# What is expected:
Please find the lines in the following records that hold "agent", and copy them.

# Dataset extract:
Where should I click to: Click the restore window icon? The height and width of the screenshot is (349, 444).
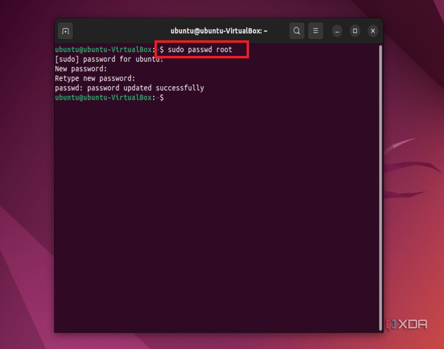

...

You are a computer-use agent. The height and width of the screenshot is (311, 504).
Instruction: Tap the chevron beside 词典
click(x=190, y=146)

--

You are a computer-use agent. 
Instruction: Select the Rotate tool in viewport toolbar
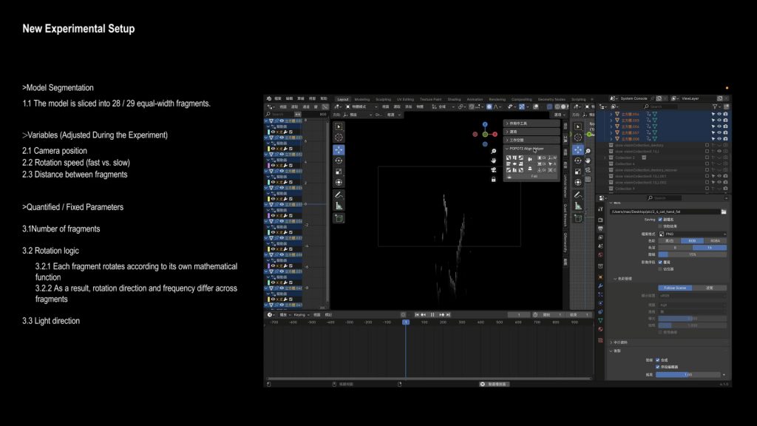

# Solved problem:
You are a computer-use agent. The height and width of the screenshot is (311, 504).
You are a computer-use agent. 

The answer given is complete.